Eugene Fasullo (April 20, 1931 - October 30, 2020) was the Chief Engineer of Port Authority of New York and New Jersey. He graduated with BS from Brooklyn Polytechnic Institute MS from University of Illinois. He was also a professor at NYU Poly.

During the 1993 World Trade Center bombing, Fasullo and seven other people were inside an express elevator in One World Trade Center. After being trapped for three hours, they managed to cut a hole in the elevator shaft with their keys and escaped into a restroom on the 58th floor.

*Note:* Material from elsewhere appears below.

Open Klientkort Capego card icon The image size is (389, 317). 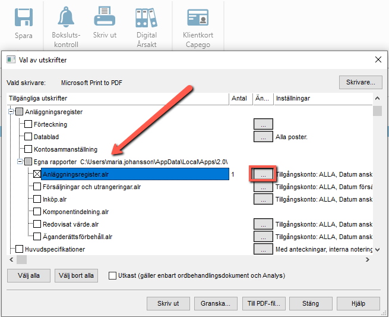tap(198, 17)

Fasullo was elected a member of the National Academy of Engineering in 1994 for the design of outstanding structures and leadership in engineering and management in the public sector. In 2000, he received the first Lifetime Achievement Award that was given by the American Society of Civil Engineers in the category of public works.

He married Margaret Ann Hale on June 22, 1963 at Christ Episcopal Cathedral in Hartford, Connecticut. Fasullo died on October 30, 2020. He was 89 years old and survived by his wife, Maxine Hyrkas.